Overview

This trial is active, not recruiting.

Condition dental caries
Treatments partial removal of carious dentine, stepwise excavation
Sponsor Federal University of Rio Grande do Sul
Collaborator Fundação de Amparo à Pesquisa do Estado do Rio Grande do Sul, Brazil
Start date August 2005
End date November 2008
Trial size 329 participants
Trial identifier NCT00887952, CNPQ 403420/04, FAPERGS 04/1531.8, FO UFRGS

Summary

The aim of this multicenter randomized controlled clinical trial is to evaluate the effectiveness of an alternative treatment for deep caries lesions in Public Health Services. The alternative treatment consists of partial removal of carious dentine followed by restoration. The subjects were assigned to test or control groups: test - carious dentine partial removal and restoration in one session, and control - stepwise excavation. The stepwise excavation consists of partial removal of carious tissue from the cavity floor, indirect pulp capping with calcium hydroxide cement; temporary filling; cavity re-opening after 60 days, removal of the remaining soft carious tissue and filling. Each group was divided according to the filling material: amalgam or resin. The radiological exams are being performed before and after the treatment and then annually. Clinical evaluation of the restorations is performed right after the treatment and then annually (modified USPHS System). All evaluations are performed by calibrated and trained dentists.

United States No locations recruiting
Other Countries No locations recruiting

Study Design

Allocation randomized
Endpoint classification efficacy study
Intervention model parallel assignment
Masking single blind (outcomes assessor)
Primary purpose treatment
Arm
(Experimental)
Partial removal of carious dentine. Carious dentine partial removal plus restoration in one session. The group is divided according to the filling material: amalgam or resin.
partial removal of carious dentine
All procedures will be carrying out under local anesthesia and rubber dam. The treatment will be performed as follow: access to the lesion using rotator instruments (if necessary); fully removal of carious tissue from the cavity walls according to hardness criteria by rotator instruments and/or hand excavator; removal of the necrotic carious tissue (soft and disorganized carious tissue) from the cavity floor by hand excavator (to avoid pulp exposure); cleaning with distilled water and drying with sterile filter paper; group randomization. If the tooth is assigned to test group: cavity floor covered with calcium hydroxide cement; restoration using amalgam or steel crown following their usual clinical procedures based on the instructions of the manufacturer
(Active Comparator)
Stepwise excavation: Carious dentine removal performed in 2 steps: partial removal of carious dentine, indirect pulp capping (calcium hydroxide cement); temporary filling with IRM; cavity re-opening after 60 days, removal of the remaining soft carious tissue and filling (amalgam or resin).
stepwise excavation
The treatment will be performed as follow: access to the lesion using rotator instruments (if necessary); fully removal of carious tissue from the cavity walls according to hardness criteria by rotator instruments and/or hand excavator; removal of the necrotic carious tissue (soft and disorganized carious tissue) from the cavity floor by hand excavator (to avoid pulp exposure); cleaning with distilled water and drying with sterile filter paper; group randomization. If the tooth is assigned to SE: indirect pulp capping with calcium hydroxide cement; temporary filling with IRM; cavity re-opening after 60 days, removal of the remaining soft carious tissue and filling following the same procedures described to test group.

Primary Outcomes

Measure
Pulp sensitivity
time frame: Once a year during at least five years

Secondary Outcomes

Measure
Remineralization of the residual caries (measure through digital substraction of radiographic exams)
time frame: Once a year during at least five years
Cost-effectiveness analysis
time frame: During five years of follow-up
Clinical evaluation of amalgam and resin restorations (USPHS criteria)
time frame: Once a year during at least five years

Eligibility Criteria

Male or female participants from 9 years up to 45 years old.

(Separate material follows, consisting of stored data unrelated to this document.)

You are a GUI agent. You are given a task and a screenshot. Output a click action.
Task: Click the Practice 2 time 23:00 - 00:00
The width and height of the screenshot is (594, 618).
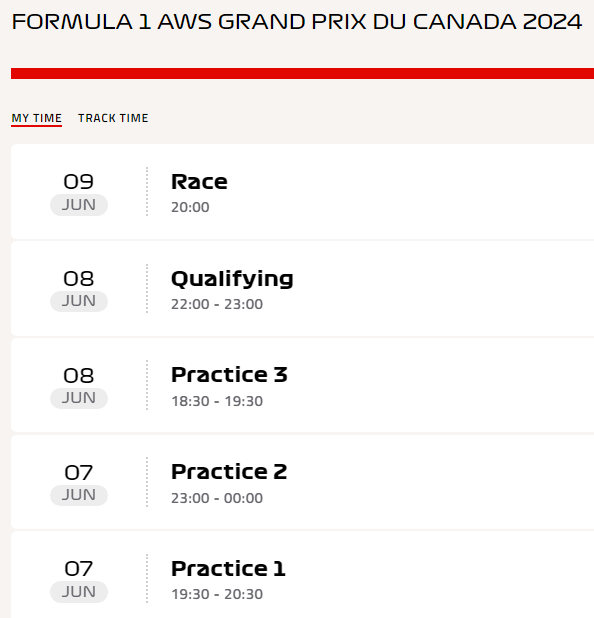click(217, 498)
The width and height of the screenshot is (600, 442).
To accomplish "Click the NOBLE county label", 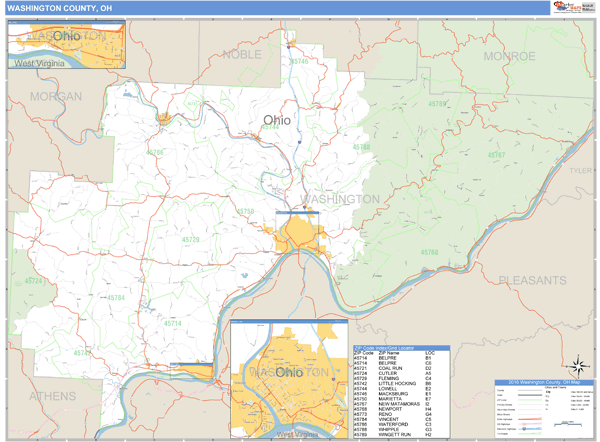I will coord(242,54).
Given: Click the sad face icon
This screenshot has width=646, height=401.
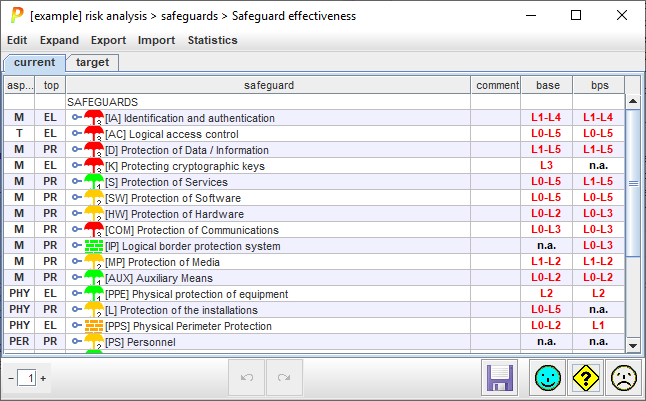Looking at the screenshot, I should [625, 378].
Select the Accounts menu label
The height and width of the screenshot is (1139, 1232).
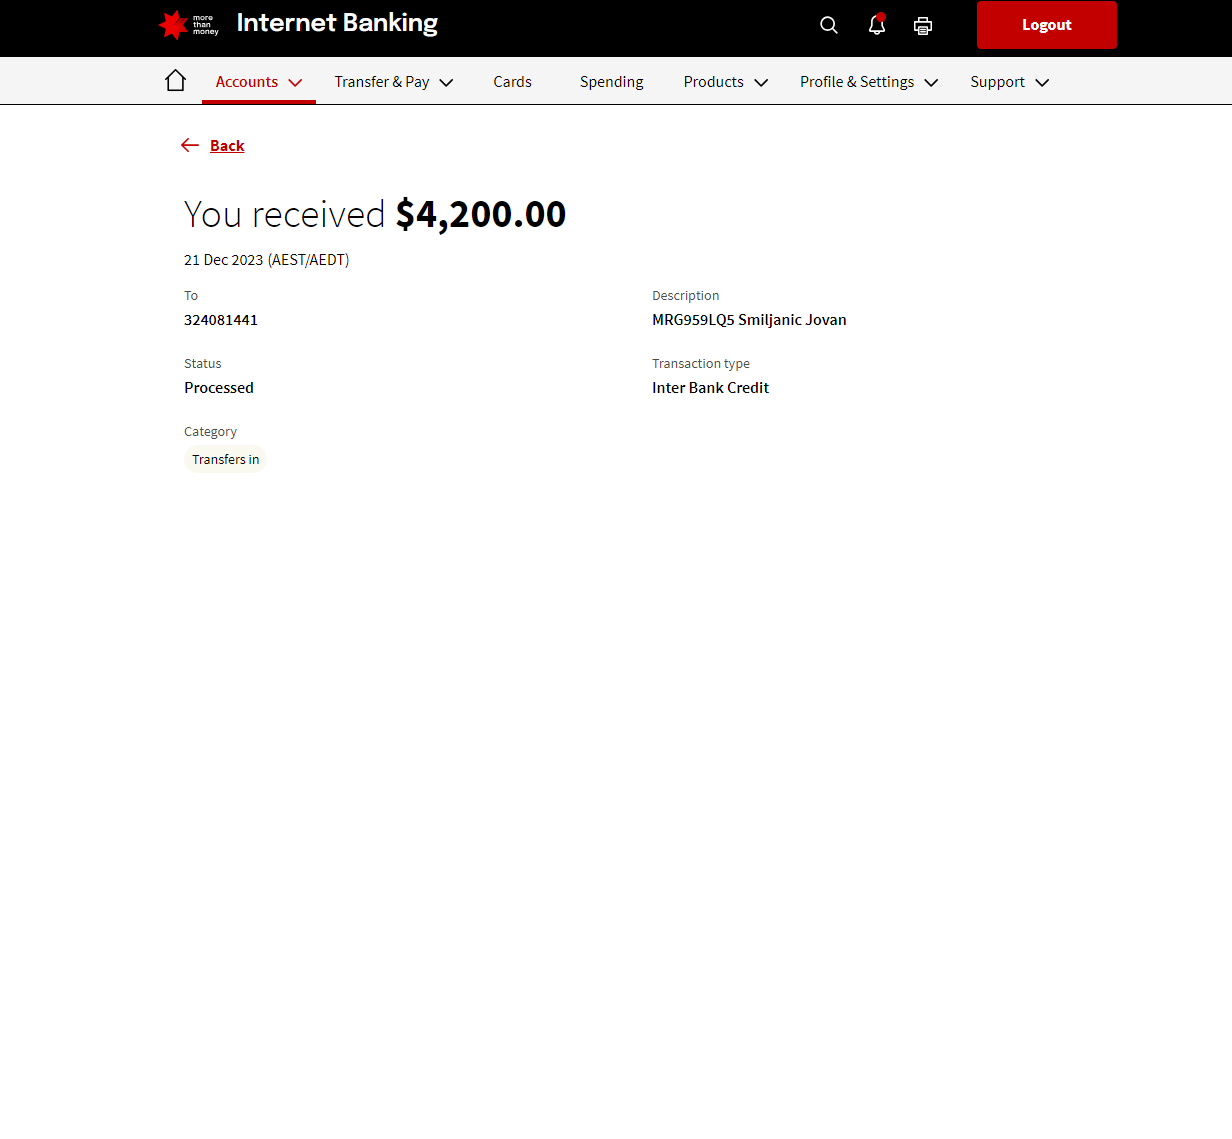pyautogui.click(x=246, y=82)
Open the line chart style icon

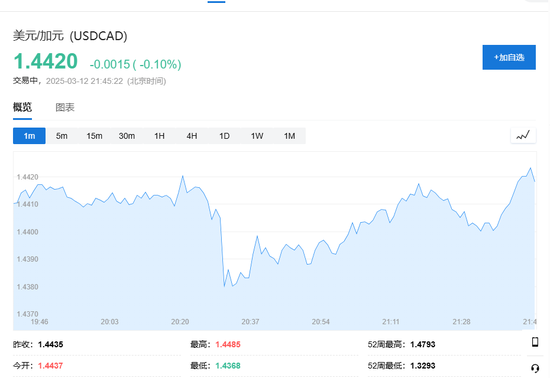point(523,135)
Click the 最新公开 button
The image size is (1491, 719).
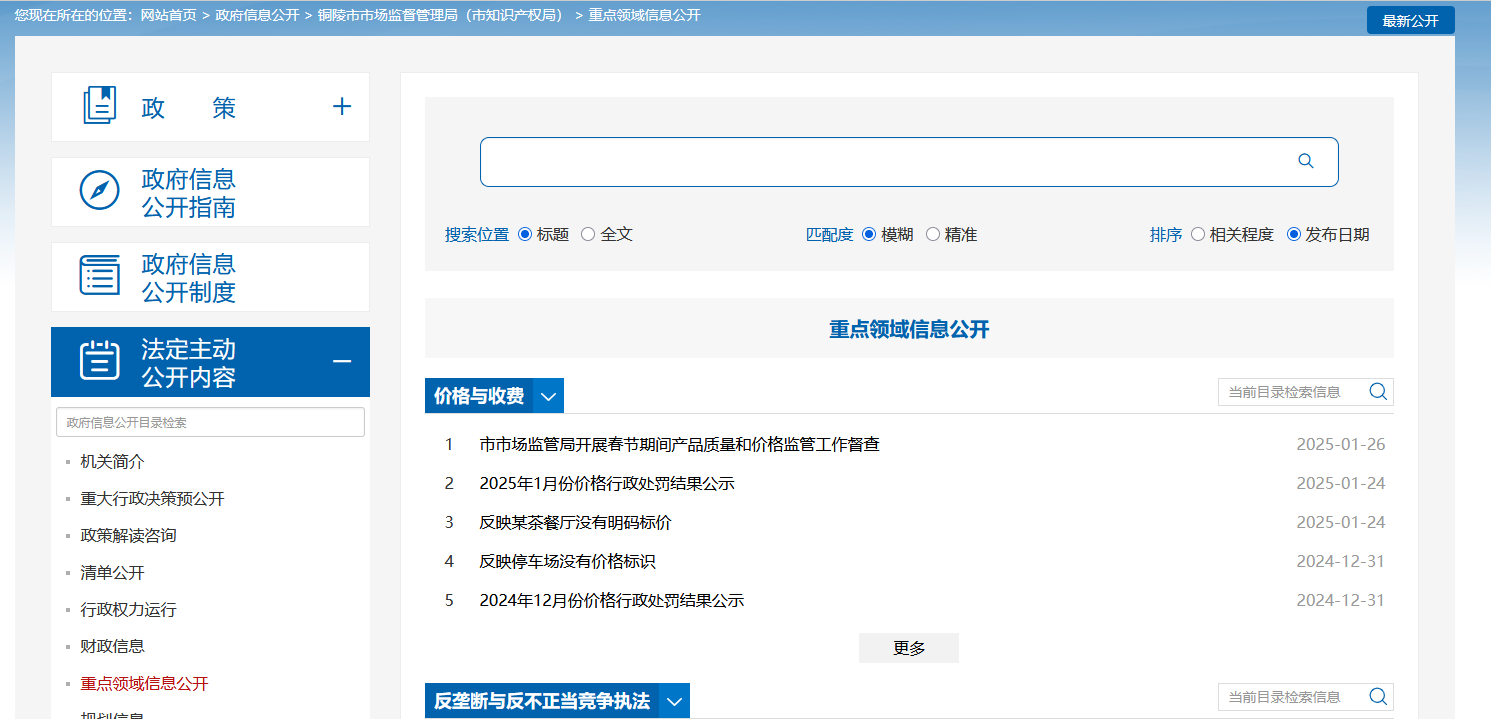[1410, 21]
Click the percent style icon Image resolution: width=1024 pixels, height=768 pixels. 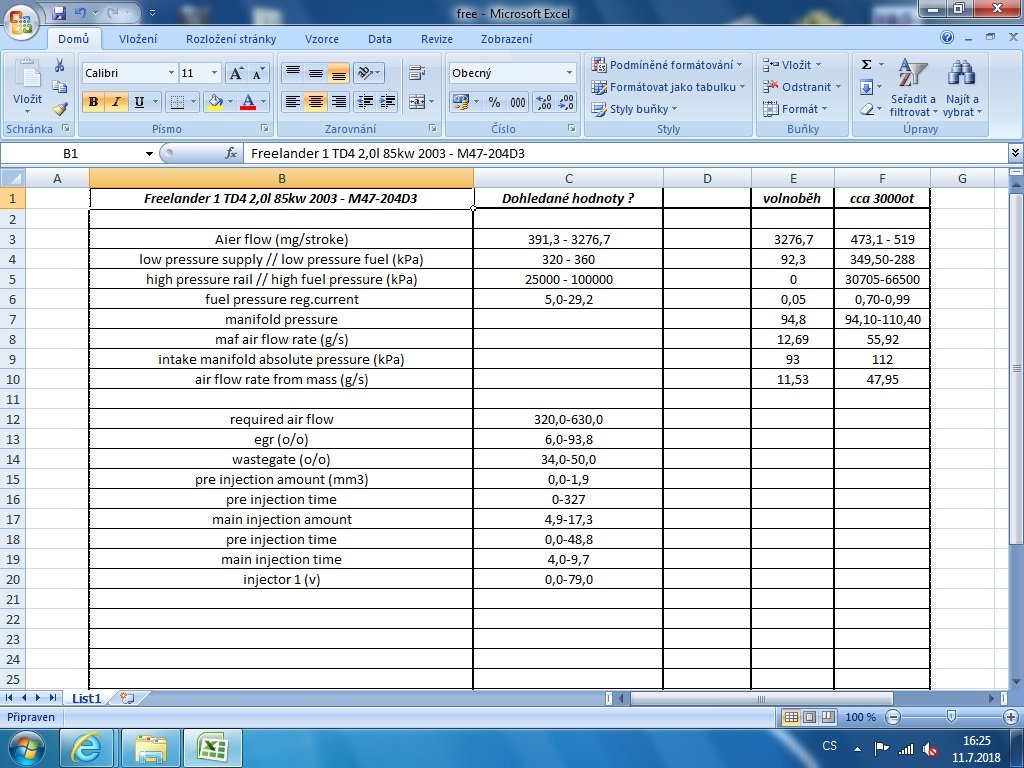[x=494, y=102]
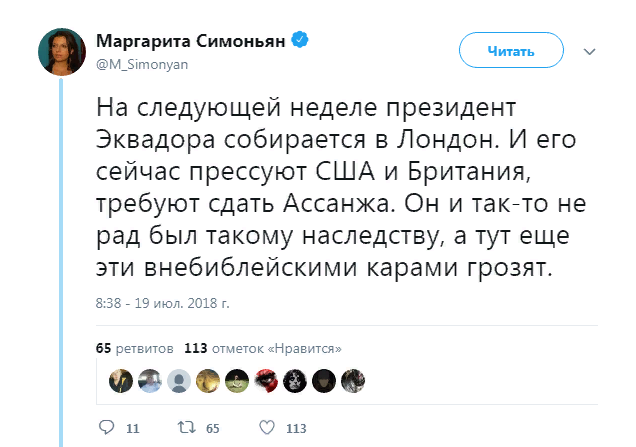Open the red lips liker avatar
Viewport: 636px width, 447px height.
coord(266,380)
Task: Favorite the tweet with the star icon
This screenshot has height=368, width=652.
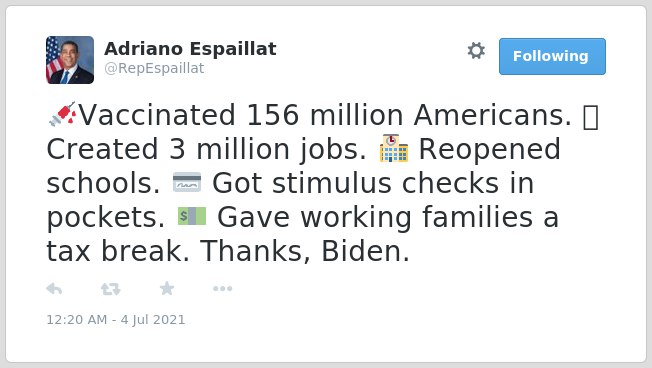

Inclusion Criteria: - patients ≥ nine years old; - permanent molars with primary deep caries lesion reaching dentine inner half (radiographic exam); - pulpal sensibility positive (cold test); - absence of spontaneous pain; - absence of periapical alterations (radiographic exam); - negative percussion test. Exclusion Criteria: - subjects with general diseases affecting their caries experience; - caries lesion evolving an entire cusp; - caries lesion with cervical margin in dentine.

Additional Information

Official title Alternative Treatment of Deep Caries Lesions Based on Biological Evidences
Principal investigator Marisa Maltz, PhD
Trial information was received from ClinicalTrials.gov and was last updated in December 2009.
Information provided to ClinicalTrials.gov by Federal University of Rio Grande do Sul.